[DIRECTIONS FOR THIS TASK]:
When you reach the line with "Click the back arrow in SuperHi sidebar" in the listing below, transcribe it and each line after it up to and including the line with "This screenshot has height=518, width=828.", exactly and with nothing else.

[EXTRACTED RECORDS]:

————

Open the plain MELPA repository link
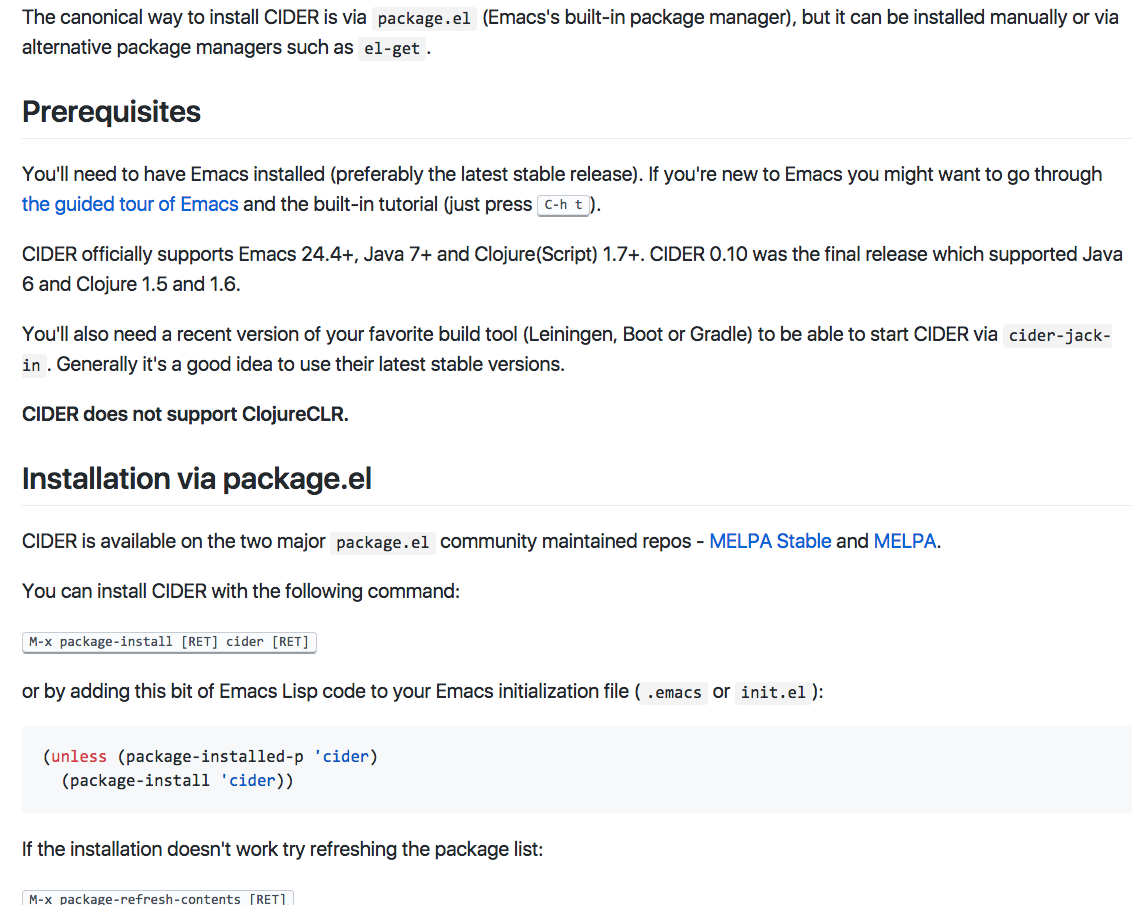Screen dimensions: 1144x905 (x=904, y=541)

————

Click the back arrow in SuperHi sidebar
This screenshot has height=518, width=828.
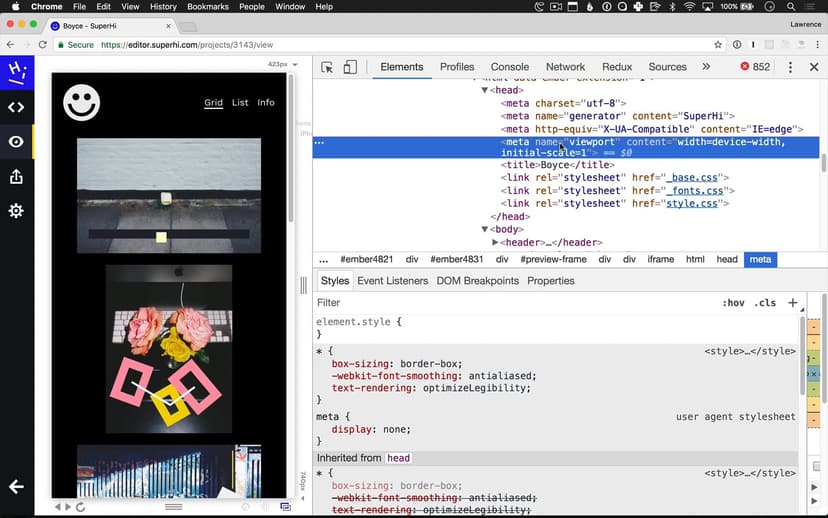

————

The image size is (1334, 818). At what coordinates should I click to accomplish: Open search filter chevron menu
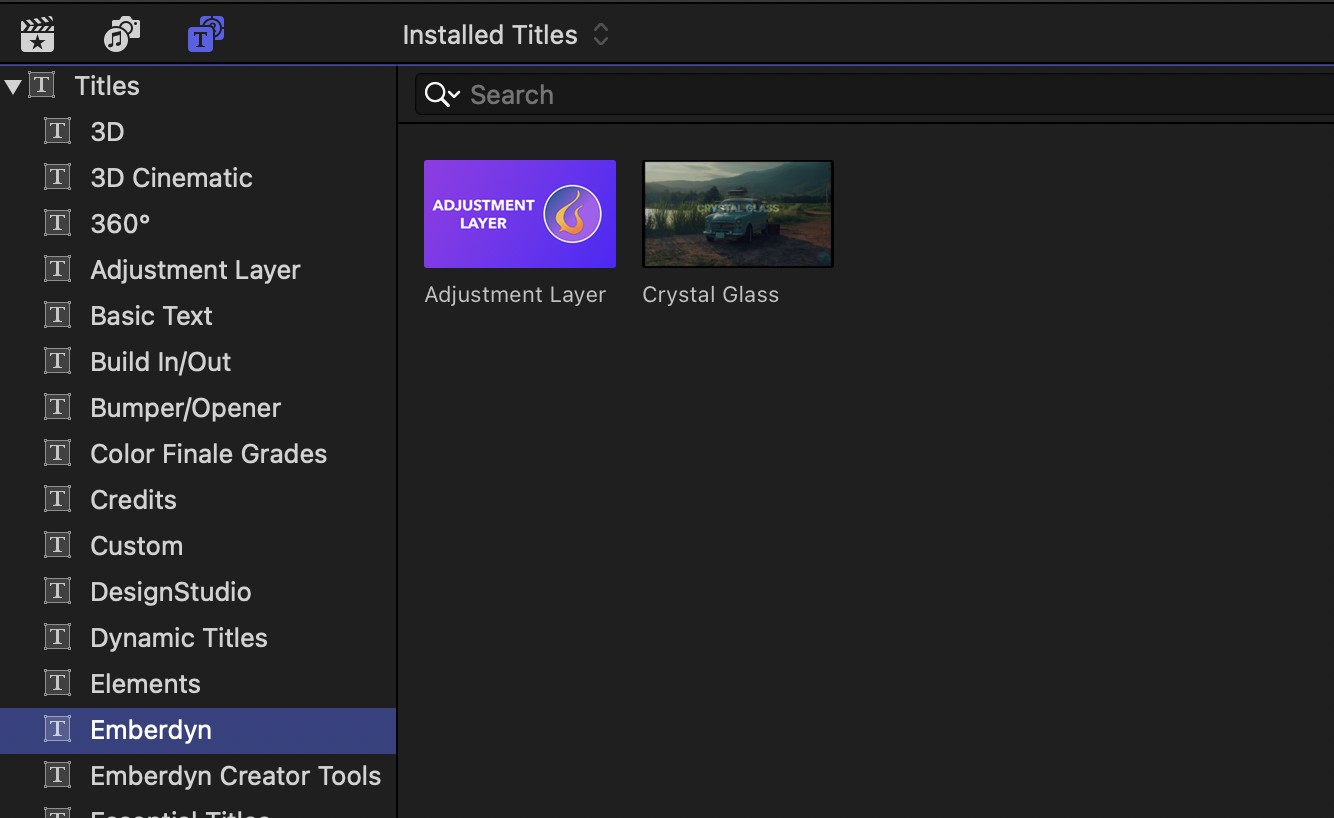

————

[WRITTEN SOLUTION]:
Click the back arrow in SuperHi sidebar
This screenshot has height=518, width=828.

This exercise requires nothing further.